As I stood at the corner of Central Avenue and 10th Street on Wednesday morning, though, I couldn’t help but answer that question with “Yes, the parade has become a Tracy holiday fixture, and it’s here to stay.”
While chatting in the shade at the corner Wednesday with Art Serpa and Al Moreno, two veterans of the war in Korea, I also looked around and saw middle-aged Tracyites and a good number of parents and their children watching the parade pass by.
Yes, the parade is here to stay, I told myself, but most importantly, it is a salute to their county that many generations can experience — some as parade participants, but most as spectators watching from both sides of the street.
Not surprisingly, the parade isn’t perfect. There are too many major gaps, and it could definitely use at least one marching band. But overall, it’s what a Fourth of July parade should be.
Right in front of me at 10th and Central, a young girl dressed in a sparkling red, white and blue outfit was greeting each parade unit with a wild wave of her arms and a cheer.

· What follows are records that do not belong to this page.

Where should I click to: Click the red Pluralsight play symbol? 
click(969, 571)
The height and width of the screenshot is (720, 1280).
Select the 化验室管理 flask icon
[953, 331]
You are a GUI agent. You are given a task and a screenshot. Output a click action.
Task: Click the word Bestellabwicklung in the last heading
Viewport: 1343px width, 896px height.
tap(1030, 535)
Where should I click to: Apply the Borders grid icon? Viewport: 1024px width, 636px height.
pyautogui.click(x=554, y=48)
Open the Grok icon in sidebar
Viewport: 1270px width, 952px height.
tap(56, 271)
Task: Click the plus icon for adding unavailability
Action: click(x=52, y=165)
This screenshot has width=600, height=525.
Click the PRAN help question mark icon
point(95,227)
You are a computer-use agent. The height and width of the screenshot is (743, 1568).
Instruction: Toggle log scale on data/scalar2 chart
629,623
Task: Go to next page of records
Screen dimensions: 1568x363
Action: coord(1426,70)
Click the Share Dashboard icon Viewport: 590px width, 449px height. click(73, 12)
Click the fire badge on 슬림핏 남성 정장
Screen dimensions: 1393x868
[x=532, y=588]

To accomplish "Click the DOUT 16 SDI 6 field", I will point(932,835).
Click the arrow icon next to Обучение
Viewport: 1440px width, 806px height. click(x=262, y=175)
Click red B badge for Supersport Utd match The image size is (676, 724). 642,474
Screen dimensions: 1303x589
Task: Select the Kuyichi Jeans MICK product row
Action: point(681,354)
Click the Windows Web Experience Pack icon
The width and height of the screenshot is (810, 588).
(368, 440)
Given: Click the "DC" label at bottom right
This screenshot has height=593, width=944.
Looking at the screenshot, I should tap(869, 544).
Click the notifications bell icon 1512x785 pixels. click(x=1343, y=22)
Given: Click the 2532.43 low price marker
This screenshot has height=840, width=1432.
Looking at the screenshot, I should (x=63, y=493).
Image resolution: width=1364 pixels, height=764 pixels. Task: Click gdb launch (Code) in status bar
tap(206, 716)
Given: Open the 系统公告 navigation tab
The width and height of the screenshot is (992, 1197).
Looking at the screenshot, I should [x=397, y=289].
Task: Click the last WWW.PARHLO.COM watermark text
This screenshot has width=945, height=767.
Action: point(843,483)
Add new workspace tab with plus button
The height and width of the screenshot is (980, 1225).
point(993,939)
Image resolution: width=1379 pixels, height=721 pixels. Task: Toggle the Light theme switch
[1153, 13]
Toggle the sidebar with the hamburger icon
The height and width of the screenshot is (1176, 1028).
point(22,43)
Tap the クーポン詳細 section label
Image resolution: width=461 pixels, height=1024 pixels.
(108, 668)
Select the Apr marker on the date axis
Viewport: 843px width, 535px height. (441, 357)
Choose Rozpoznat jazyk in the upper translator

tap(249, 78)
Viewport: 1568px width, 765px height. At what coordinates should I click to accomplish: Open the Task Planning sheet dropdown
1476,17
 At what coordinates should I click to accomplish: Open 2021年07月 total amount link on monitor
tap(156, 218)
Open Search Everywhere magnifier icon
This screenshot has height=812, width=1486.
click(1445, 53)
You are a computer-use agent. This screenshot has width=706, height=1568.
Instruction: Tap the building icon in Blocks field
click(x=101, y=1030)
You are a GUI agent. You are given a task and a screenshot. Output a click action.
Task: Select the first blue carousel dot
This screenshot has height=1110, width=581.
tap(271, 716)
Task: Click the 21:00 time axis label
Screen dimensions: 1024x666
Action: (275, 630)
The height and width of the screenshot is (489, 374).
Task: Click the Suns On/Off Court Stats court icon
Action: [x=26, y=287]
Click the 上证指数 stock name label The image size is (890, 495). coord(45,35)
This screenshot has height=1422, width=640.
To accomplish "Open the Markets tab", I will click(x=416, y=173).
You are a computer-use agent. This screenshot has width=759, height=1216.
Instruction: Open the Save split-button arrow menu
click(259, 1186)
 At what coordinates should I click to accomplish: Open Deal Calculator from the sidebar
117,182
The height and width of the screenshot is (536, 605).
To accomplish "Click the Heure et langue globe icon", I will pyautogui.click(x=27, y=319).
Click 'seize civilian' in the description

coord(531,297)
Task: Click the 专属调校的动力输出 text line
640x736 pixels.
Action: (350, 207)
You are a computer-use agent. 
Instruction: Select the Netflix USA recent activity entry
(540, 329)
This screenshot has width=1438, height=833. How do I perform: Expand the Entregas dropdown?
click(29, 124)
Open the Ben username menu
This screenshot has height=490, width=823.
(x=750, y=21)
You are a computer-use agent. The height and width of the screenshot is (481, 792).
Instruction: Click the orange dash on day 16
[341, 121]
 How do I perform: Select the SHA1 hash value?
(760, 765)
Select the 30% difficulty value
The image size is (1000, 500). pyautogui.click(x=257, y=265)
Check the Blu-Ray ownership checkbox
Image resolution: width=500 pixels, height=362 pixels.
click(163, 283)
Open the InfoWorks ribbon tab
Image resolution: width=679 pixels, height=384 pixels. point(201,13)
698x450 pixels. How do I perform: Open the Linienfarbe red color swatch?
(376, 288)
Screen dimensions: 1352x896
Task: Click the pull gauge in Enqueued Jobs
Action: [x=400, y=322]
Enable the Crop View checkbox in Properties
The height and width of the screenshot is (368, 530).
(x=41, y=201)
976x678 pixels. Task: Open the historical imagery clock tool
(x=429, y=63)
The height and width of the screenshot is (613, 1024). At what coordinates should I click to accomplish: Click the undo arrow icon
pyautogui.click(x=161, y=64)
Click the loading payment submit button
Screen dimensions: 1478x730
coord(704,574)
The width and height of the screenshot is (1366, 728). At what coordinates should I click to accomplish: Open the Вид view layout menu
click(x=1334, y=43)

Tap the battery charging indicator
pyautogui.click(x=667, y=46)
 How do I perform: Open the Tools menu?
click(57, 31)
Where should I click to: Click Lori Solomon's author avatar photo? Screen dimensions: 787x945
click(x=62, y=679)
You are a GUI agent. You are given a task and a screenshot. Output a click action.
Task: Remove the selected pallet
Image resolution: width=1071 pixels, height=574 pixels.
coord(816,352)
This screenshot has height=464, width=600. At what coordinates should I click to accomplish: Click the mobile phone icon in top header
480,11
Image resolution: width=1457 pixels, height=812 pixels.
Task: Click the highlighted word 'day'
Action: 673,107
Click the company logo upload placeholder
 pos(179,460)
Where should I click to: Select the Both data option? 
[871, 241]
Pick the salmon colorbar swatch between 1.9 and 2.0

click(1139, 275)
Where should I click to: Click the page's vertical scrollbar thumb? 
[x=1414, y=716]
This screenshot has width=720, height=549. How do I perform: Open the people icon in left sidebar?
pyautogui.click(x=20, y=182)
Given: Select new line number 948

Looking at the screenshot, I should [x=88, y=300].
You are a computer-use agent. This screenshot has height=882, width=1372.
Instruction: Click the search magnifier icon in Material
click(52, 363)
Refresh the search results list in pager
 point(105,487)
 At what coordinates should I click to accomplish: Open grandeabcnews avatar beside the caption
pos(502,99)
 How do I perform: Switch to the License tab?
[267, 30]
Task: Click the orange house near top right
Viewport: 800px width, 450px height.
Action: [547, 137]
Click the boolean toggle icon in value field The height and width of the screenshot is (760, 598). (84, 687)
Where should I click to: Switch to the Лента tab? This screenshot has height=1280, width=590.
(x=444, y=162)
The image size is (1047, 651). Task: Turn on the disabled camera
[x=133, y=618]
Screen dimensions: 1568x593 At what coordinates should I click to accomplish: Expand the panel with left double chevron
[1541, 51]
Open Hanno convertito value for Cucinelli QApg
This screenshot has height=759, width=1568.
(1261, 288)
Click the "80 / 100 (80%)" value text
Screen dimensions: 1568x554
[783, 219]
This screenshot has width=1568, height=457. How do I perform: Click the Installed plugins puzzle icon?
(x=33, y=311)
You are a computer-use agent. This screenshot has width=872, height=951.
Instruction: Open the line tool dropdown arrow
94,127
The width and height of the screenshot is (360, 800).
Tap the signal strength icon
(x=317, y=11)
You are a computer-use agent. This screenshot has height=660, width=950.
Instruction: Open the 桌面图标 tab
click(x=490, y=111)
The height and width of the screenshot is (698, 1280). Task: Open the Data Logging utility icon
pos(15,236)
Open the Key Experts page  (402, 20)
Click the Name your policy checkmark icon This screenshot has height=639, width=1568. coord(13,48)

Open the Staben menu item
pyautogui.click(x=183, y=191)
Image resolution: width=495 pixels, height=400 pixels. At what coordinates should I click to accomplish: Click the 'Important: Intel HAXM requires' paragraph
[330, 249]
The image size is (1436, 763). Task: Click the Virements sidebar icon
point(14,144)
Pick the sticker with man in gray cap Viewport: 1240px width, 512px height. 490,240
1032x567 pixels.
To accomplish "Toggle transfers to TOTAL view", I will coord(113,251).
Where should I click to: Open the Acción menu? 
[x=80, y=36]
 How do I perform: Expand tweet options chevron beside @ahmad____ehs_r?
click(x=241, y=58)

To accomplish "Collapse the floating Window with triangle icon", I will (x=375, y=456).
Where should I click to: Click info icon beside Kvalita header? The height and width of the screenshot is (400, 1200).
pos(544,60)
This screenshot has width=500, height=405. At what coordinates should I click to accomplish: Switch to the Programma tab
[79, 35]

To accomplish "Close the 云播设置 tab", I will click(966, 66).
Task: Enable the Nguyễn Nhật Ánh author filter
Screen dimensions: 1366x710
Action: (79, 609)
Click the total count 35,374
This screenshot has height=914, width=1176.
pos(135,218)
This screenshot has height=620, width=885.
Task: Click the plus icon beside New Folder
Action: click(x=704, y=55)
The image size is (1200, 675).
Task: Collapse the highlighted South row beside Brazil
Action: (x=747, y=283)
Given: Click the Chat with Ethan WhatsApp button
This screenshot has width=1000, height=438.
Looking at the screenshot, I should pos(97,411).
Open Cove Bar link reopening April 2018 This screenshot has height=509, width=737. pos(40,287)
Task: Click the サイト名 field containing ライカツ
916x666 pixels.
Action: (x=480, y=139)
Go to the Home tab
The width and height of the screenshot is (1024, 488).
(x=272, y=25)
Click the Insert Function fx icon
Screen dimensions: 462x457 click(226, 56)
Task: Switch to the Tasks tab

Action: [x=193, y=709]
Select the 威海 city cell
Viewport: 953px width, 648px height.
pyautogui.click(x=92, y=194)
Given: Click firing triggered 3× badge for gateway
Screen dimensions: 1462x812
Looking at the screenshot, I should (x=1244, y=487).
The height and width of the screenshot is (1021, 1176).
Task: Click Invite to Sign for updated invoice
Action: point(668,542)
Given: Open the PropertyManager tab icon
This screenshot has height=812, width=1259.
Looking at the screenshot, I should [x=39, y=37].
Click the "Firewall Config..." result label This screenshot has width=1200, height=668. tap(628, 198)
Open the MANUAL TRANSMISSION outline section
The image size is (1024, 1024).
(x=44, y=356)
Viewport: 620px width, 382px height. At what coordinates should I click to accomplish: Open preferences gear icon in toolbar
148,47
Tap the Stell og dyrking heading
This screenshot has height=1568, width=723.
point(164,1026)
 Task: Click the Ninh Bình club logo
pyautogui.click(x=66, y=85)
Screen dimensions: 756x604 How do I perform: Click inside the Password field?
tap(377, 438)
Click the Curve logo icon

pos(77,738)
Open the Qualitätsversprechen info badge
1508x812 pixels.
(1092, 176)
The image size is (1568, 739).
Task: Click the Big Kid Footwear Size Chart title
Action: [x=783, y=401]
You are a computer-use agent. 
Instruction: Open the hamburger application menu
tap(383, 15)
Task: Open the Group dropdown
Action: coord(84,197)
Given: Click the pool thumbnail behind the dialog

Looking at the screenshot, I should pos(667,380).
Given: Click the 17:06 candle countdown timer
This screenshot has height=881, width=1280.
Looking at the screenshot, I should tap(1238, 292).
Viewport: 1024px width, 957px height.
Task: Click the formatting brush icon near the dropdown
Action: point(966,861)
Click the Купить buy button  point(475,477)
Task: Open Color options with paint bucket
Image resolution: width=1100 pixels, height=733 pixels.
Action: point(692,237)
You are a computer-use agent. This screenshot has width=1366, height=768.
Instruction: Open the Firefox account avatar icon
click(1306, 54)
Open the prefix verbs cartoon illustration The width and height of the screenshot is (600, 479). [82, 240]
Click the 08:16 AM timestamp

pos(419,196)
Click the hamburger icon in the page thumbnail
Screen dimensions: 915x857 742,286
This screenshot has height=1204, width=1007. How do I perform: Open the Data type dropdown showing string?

As I watched her animated greetings, I said to myself that her red, white and blue enthusiasm epitomized what the Fourth of July parade is all about.
I told her dad, who was standing nearby, that his daughter for me was “Miss Fourth of July.” Scott Conner smiled and replied that Crystal, age 7, was an energetic kid willing to take part in any number of activities — and the Fourth of July parade was certainly no exception.
A parade that can create that kind of memories for a 7-year-old girl and her family is definitely an annual event worth continuing — and promoting. I’m not much for over-sentimentality and super flag-waving, but Tracy’s Fourth of July parade is what a patriotic celebration should be about.
You just have to watch kids like Crystal Conner in action to know that without any doubt.
Ginny Gingrich
Several weeks ago, I wrote in this space that Catherine “Kay” McGowan, who died recently at the age of 85, deserved recognition for her major role in managing what was originally known as Tracy Community Memorial Hospital — and is now Sutter Tracy Community Hospital.
Just recently, an obituary in the San Francisco Chronicle told of a memorial service planned for another woman who also played an important part in the development of the hospital.
The memorial service was for Emma “Ginny” Fimrite, who died at the age of 94 on Nov. 8, 2011, in Roseville. She served as Tracy hospital’s administrator from 1954 to 1962, the third person to hold that position after the community-built hospital was opened in December 1948.
Fimrite was known as Ginny Gingrich while in Tracy, before she married Les Fimrite and moved to the Bay Area in 1962 to become director of nursing at St. Rose Hospital in Hayward.
She was a native of Pennsylvania who had been an Army nurse in Europe during World War II.
I had never heard her say much about her wartime experiences while in Tracy, but the obit in the Chron told about her service in Europe that started by flying into Normandy three days after D-Day in June 1944.
Her best-remembered episode was taking part in the evacuation of 24 wounded soldiers in a glider towed by an airplane, a gamble that was originally scorned by higher-ups, but later recognized for saving lives.
Ginny left the Army Nurse Corps as a captain in 1946 and became a hospital administrator, coming to Tracy in 1954 at a time when the hospital was pulling itself out of financial problems encountered early in its history and making plans to expand facilities to serve a growing community.
Like Catherine McGowan, she made her mark at the hospital.